Program pays students for volunteer work

Craig Gustafson

Five University students traveled overseas this past summer to make a difference in the communities of developing countries.
The Paulo Freire International Community Service Program sent the students to various countries — Cameroon, China, Kenya, India and Guatemala — to learn about human rights and social development. The program was named after Freire, an educator and advocate for the poor.
The program, sponsored by the International Study Travel Center, the Diversity Institute and the Office for Special Learning Opportunities, began two years ago and has so far sent 10 students abroad.
“There’s never been anything like it at the University,” said Bill Baldus, director of the ISTC center. “We’re giving money to people to do volunteer activities.”
Up to five grants of $2,000 are awarded each year. The grant includes air-fare vouchers courtesy of Northwest Airlines and a stipend to support the students while overseas.

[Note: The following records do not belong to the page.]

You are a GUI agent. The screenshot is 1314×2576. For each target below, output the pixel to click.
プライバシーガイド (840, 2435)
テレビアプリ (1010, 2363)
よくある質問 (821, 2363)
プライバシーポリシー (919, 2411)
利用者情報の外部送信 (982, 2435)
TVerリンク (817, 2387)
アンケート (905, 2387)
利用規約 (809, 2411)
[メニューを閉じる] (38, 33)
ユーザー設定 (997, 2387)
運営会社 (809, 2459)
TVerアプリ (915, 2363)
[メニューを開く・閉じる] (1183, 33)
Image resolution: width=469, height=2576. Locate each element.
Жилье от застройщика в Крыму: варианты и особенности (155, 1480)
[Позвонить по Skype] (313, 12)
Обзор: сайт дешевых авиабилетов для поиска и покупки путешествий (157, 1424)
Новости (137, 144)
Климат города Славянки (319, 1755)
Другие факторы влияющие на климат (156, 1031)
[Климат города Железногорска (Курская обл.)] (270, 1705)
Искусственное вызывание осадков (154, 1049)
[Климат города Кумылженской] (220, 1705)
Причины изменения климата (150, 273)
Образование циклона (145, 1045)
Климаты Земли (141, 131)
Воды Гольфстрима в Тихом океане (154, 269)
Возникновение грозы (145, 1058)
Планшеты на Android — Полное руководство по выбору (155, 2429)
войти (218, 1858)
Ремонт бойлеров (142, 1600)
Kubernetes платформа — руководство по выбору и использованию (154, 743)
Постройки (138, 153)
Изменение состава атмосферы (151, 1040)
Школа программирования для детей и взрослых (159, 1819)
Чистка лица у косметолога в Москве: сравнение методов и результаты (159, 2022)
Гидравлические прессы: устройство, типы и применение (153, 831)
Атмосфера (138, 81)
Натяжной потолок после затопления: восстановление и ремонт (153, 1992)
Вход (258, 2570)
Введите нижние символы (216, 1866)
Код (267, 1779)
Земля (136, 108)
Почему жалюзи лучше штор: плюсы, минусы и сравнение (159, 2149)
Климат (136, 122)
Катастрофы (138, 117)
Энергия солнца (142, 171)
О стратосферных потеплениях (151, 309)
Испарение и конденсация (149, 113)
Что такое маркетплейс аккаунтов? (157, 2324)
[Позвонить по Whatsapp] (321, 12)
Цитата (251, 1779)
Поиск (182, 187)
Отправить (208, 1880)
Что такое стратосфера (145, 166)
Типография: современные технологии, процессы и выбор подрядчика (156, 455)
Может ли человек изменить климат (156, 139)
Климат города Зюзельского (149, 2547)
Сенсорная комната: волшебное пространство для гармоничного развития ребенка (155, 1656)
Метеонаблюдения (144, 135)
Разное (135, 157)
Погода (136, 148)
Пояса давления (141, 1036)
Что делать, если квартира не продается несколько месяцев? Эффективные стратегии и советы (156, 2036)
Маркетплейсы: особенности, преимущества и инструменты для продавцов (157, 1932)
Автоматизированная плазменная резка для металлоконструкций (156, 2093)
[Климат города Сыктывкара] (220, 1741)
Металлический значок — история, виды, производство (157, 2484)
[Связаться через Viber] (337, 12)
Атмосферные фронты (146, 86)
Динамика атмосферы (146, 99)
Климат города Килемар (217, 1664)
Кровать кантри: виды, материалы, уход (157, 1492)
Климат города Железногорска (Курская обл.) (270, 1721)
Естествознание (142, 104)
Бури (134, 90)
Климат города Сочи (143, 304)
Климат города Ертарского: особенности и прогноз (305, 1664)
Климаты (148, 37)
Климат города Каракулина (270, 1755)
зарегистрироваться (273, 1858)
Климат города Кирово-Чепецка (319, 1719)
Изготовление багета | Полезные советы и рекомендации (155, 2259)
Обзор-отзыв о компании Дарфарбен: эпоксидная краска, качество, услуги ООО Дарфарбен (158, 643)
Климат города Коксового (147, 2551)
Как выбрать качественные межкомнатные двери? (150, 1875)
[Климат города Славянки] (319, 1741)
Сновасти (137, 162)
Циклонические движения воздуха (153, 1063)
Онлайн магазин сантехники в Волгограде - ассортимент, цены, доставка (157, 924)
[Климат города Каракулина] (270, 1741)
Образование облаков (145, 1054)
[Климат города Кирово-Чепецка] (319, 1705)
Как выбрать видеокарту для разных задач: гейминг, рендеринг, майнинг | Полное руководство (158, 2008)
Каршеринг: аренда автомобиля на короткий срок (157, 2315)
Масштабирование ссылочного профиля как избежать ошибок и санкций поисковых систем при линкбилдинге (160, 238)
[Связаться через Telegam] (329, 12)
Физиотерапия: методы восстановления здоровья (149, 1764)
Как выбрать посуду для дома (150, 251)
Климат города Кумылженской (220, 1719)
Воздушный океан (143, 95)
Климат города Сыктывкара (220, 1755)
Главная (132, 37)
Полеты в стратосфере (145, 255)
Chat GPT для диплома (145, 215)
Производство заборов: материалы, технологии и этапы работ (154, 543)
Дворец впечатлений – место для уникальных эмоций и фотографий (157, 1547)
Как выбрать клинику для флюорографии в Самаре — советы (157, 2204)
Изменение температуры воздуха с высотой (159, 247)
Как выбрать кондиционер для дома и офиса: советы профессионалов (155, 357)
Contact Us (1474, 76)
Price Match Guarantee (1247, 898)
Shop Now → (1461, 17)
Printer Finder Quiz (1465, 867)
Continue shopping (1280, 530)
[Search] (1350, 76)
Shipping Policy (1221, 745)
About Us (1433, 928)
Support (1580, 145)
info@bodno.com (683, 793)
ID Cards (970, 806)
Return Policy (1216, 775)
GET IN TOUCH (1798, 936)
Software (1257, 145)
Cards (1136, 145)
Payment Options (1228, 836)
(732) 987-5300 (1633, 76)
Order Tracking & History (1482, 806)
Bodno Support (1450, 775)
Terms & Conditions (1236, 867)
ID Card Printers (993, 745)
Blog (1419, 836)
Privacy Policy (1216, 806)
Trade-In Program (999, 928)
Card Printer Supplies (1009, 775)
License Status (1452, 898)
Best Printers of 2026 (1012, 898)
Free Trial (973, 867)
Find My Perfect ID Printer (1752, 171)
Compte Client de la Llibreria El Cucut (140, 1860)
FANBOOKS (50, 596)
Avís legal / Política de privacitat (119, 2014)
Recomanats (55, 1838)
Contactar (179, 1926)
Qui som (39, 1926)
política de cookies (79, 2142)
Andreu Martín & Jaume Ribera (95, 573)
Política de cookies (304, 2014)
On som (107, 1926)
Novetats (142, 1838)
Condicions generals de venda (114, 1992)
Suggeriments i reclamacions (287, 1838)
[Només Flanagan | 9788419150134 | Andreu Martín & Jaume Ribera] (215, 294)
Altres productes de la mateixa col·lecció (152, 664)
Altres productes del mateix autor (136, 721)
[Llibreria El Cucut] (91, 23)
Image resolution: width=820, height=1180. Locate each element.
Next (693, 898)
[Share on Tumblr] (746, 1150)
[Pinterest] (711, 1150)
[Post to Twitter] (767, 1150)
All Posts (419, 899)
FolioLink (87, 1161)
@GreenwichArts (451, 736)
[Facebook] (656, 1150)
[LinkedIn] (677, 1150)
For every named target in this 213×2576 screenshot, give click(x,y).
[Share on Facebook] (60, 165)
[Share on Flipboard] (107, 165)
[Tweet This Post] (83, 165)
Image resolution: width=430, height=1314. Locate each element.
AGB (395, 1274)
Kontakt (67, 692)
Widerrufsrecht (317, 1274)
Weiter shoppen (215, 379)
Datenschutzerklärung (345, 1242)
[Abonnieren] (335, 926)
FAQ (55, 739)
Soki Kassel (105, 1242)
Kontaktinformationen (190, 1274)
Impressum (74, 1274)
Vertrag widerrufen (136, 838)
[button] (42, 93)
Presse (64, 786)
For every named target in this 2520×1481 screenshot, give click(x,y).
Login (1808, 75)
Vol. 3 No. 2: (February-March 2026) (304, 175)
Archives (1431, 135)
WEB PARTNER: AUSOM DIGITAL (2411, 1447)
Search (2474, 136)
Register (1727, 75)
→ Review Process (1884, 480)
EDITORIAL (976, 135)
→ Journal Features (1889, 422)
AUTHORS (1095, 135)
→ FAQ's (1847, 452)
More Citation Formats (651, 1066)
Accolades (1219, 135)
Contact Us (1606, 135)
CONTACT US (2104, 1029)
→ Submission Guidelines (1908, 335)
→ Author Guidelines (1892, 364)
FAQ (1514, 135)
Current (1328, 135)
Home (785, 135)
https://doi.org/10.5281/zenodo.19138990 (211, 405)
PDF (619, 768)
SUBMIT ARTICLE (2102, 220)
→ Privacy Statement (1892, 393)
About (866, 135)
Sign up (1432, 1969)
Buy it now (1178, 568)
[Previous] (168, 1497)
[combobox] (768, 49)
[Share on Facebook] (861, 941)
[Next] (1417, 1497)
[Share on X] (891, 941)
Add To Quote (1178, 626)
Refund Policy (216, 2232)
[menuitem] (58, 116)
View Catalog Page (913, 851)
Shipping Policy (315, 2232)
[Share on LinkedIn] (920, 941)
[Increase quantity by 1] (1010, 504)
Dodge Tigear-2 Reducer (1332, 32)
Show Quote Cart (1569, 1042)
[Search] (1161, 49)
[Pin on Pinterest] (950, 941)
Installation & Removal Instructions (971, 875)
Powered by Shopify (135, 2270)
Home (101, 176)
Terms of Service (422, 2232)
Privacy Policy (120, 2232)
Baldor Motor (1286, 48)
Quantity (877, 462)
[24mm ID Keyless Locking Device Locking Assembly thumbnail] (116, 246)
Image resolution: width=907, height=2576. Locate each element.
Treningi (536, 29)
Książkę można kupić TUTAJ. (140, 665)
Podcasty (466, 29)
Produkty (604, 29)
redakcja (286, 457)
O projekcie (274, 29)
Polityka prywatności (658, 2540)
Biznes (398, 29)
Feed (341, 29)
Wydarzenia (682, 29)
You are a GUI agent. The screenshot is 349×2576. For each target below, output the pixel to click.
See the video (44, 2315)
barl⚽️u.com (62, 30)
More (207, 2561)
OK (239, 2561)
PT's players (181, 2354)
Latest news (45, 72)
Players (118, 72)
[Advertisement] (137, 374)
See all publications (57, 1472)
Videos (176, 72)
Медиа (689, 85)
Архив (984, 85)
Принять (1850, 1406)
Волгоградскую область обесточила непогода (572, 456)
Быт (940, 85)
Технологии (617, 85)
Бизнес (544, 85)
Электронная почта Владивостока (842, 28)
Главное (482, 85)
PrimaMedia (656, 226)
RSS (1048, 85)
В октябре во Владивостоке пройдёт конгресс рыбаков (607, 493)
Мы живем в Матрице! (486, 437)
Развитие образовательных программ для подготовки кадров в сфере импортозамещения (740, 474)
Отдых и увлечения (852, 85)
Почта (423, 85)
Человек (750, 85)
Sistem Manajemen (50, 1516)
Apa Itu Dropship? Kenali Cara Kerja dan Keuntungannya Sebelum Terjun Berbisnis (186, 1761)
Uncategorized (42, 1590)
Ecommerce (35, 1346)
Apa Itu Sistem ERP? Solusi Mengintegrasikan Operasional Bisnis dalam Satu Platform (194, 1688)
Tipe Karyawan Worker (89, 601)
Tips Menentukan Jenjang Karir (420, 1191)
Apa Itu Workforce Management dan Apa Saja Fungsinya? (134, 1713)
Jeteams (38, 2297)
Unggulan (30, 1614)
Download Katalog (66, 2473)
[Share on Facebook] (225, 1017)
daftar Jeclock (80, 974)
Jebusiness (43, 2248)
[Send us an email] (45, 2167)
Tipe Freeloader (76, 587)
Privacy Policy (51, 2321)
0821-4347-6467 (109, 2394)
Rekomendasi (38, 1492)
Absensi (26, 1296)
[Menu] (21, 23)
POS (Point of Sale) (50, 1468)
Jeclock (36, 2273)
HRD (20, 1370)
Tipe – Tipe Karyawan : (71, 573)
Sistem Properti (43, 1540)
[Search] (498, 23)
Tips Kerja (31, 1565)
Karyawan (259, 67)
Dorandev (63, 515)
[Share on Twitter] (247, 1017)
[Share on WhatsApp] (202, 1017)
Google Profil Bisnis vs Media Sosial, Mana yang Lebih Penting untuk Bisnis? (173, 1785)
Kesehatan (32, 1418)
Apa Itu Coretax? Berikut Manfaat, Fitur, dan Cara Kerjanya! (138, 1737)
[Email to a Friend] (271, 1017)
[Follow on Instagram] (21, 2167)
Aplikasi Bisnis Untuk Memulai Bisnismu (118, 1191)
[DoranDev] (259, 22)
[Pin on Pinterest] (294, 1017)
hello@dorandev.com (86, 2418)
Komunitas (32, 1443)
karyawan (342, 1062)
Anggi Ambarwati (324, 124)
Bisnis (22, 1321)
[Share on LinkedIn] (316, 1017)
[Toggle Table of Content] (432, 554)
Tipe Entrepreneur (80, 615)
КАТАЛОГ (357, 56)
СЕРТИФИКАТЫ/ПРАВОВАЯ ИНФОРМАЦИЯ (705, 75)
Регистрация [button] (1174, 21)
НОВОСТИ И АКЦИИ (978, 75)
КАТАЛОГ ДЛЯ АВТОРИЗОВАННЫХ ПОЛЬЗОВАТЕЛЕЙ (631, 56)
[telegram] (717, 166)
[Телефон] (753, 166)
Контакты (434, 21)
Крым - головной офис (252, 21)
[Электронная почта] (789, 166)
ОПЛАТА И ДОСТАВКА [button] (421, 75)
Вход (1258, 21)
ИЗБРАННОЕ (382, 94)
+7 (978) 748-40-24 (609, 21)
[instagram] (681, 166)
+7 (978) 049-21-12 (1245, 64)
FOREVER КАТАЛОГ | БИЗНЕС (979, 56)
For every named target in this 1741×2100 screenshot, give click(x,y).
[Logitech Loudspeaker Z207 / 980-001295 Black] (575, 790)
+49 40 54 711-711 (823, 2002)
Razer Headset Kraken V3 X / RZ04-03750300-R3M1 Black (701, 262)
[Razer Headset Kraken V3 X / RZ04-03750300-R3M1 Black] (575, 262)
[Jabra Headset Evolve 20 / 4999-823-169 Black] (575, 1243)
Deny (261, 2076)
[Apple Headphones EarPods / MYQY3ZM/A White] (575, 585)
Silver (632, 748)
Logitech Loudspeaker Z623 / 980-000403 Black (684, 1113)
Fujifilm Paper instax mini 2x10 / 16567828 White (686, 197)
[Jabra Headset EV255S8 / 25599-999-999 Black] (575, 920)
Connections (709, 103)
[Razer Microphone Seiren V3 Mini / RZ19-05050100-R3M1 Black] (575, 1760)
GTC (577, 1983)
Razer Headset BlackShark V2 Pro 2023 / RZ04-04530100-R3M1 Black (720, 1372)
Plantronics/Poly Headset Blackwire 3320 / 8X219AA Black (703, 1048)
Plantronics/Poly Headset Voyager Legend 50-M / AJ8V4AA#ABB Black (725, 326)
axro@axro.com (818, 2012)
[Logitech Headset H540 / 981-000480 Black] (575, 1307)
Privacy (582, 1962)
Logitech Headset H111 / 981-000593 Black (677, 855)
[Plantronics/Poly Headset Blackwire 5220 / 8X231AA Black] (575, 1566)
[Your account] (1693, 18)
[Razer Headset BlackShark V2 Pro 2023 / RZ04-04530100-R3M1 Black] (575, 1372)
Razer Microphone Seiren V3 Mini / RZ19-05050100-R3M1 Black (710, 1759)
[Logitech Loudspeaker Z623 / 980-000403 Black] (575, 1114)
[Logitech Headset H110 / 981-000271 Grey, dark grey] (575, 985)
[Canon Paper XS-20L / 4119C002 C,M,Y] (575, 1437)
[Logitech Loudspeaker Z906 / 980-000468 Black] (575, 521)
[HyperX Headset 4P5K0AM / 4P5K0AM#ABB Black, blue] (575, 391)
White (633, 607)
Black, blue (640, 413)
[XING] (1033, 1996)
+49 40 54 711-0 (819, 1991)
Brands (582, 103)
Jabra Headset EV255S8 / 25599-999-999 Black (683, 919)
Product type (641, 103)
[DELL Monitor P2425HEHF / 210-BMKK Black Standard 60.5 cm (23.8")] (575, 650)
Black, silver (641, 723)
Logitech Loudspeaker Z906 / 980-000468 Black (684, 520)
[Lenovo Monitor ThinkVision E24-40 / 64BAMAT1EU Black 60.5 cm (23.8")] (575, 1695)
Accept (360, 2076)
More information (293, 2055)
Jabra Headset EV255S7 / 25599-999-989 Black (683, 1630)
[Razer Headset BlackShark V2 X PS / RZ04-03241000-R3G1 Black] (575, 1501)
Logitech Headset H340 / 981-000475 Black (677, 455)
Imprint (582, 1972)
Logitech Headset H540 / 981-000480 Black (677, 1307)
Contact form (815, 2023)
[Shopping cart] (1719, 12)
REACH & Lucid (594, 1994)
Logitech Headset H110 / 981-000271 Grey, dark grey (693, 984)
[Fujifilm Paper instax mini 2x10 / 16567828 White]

The program lasts a full year and is divided into three phases. The first phase is a 13-week diversity awareness program that runs during spring term. The summer trip is the second phase.
For the third phase, which is currently underway and will end at the conclusion of fall semester, students work for local community organizations in the University area.
Since the five students go through the first and third phases together, they’re able to share and relate their experiences.
“We came back and were with people who were in the same kind of situations,” said Nena Fox, a political science and philosophy major. Fox taught AIDS education in Kenya.
“It was amazing how much of a growth process we went through,” she said.
Fox said that while teaching in Makindu, Kenya, she learned more from her environment than she could have ever taught to her students.
“I was so naãve,” she said. “It was a big reality-check.”
Fox lived in a dirt-floored mud hut in the Kenyan countryside. She said she encountered missionaries who were fanatic about converting everyone to Christianity. She also visited a game park filled with giraffes and zebras.
Although the experience as a whole was great, Fox said she was intimidated at times. “There were three of us. Three young, white women in rural Africa,” she said.
Like Fox, anthropology and statistics senior Susan Lee was also teaching, but on another continent.
She traveled to Changchun, China, in the northeast province of Jilin to teach English to locals and was immediately surprised by what she saw.
Lee said that in Changchun, people would think nothing of pushing and shoving in lines at grocery markets, and it was common to see three people riding on one bicycle, the most popular form of transportation.
She said the cultural differences didn’t affect her as much because she is Korean-American, but the other Americans teaching were constantly stared at because the Chinese weren’t used to foreigners in the region.
“It was really stressful, but so rewarding,” Lee said.
After she came back to America, Lee said she found herself pushing people while waiting in line at Target.
Lee, Fox and the three other participants will be speaking Wednesday at Coffman Union about the Freire program and their experiences.
The deadline for applications to next summer’s program is Nov. 29.